Do You Know What’s in Your Beef?
Americans consume approximately 5 billion hamburgers each year which equates to roughly 1.2 billion pounds of “meat.” Fast food is big business. Most consumers presume that the hamburger they eat is composed primarily of meat. But is it?
In 1984, this humorous advertising slogan, “Where’s the beef?” was popularized for a well-known fast food burger establishment. Their assertion at the time was that their beef patties were much larger when compared to other fast food burger establishments. The pictures of their patties were undeniably bigger but we all missed the most important question. The real question is what is in the beef patties? And exactly how much beef is there?
Fast Food Burgers: What Are We Really Eating?
Published a recent study that analyzed eight different brands of fast food hamburgers. Each hamburger was weighed and the price per gram of hamburger was calculated. A piece of each hamburger was prepared for and examined by a microscope. The meat content, water content, other tissue types including bone, fat, nerve, plant and parasites were assessed.

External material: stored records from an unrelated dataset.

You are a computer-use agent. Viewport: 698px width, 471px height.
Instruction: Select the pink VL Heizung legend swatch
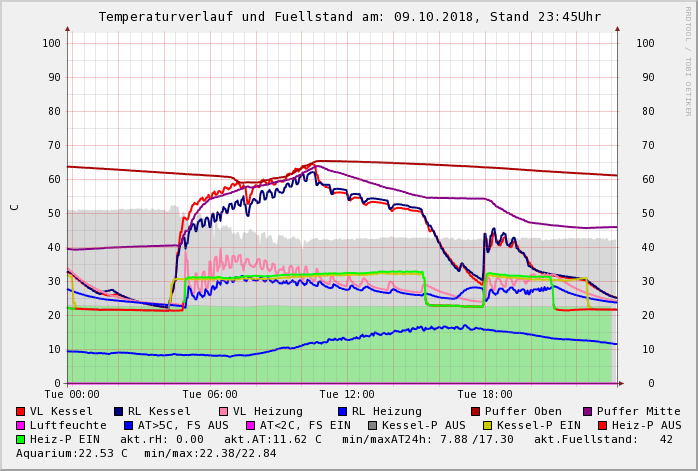point(223,412)
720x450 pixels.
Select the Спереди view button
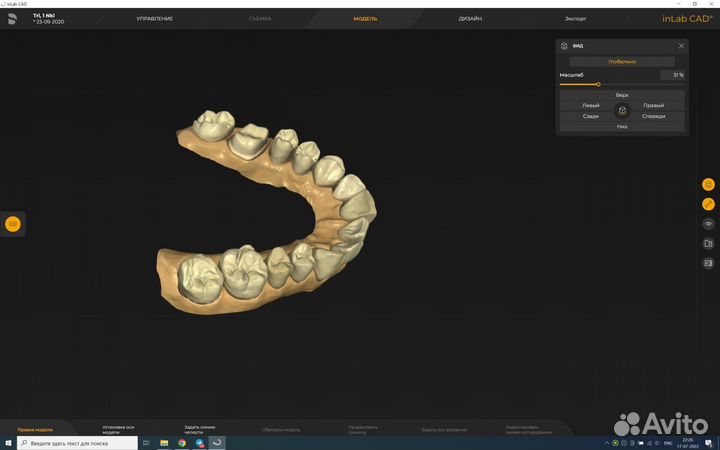click(654, 116)
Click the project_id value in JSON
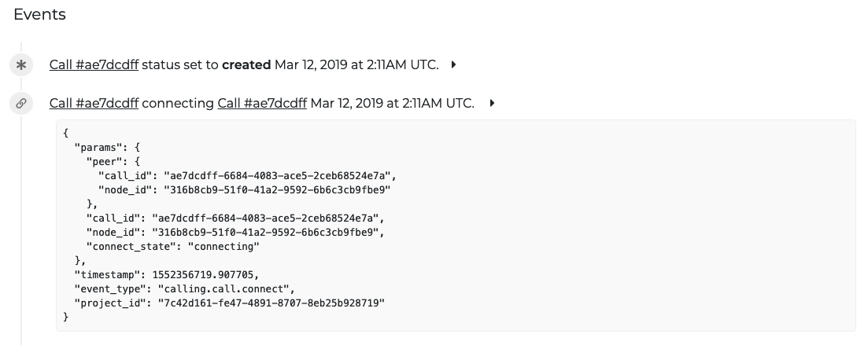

The question became, “what are most of these burgers made of?” The answer is water. The amount of water in these burgers was as much as 37-64 percent. But considering we are eating a burger because we expect it to be beef, then how much beef is really in the patty? Surprisingly, the meat content was as low as 2 to 15 percent in the eight types of hamburgers analyzed.
So what else is in the patties? That leaves 20-50 percent that is not water or meat. Other tissue types that were identified included: nerves, blood vessels, bone, and adipose (fat) tissues, as well as parasites which were found in two hamburgers. Plant material was also found, which is usually used as filler.
But we know what you are thinking, “I don’t eat that much fast food,” or “I make hamburgers for my family and friends at home,” which is perceived as being healthier. But is it?
In 2000, federal officials were struggling to remove potentially deadly E. coli from hamburgers when an innovative company from South Dakota came up with a novel idea: injecting beef with ammonia. Ammonia is a colorless gas with a characteristic pungent smell that is used in many commercial cleaning products. Although in wide use, ammonia is both caustic and hazardous. The company, Beef Products Inc., had been looking to expand into the hamburger business with a product made from beef that included fatty trimmings the industry once relegated to pet food and cooking oil. The trimmings were particularly susceptible to contamination, but a study commissioned by the company showed that the ammonia process would kill E. coli as well as salmonella.
Officials at the United States Department of Agriculture (USDA) endorsed the company’s ammonia treatment, and have said it destroys E. coli “to an undetectable level.” They decided it was so effective that in 2007 when the department began routine testing of meat used in hamburgers sold to the general public, they exempted Beef Products.
With the U.S.D.A.’s stamp of approval, the company’s processed beef has become a mainstay in America’s hamburgers; what is found in school lunches, business cafeterias and in the frozen meat section of your local grocery store or supermarket. The company says its processed beef, a mash-like substance frozen into blocks or chips, is used in a majority of the hamburger sold nationwide. But it has remained little known outside industry and government circles. The federal government agreed to the company’s request that the ammonia be classified as a “processing agent” and not an ingredient that would be listed on labels.
Now this is just scraping the surface of what’s really in a lot of processed meat. What should we do? Buy your meat whole. If you can, source it locally. Have the butcher behind the counter grind it for you that way you know exactly what is in your hamburger meat. Which is simply, just meat.
Please take the time to think about it. You deserve it.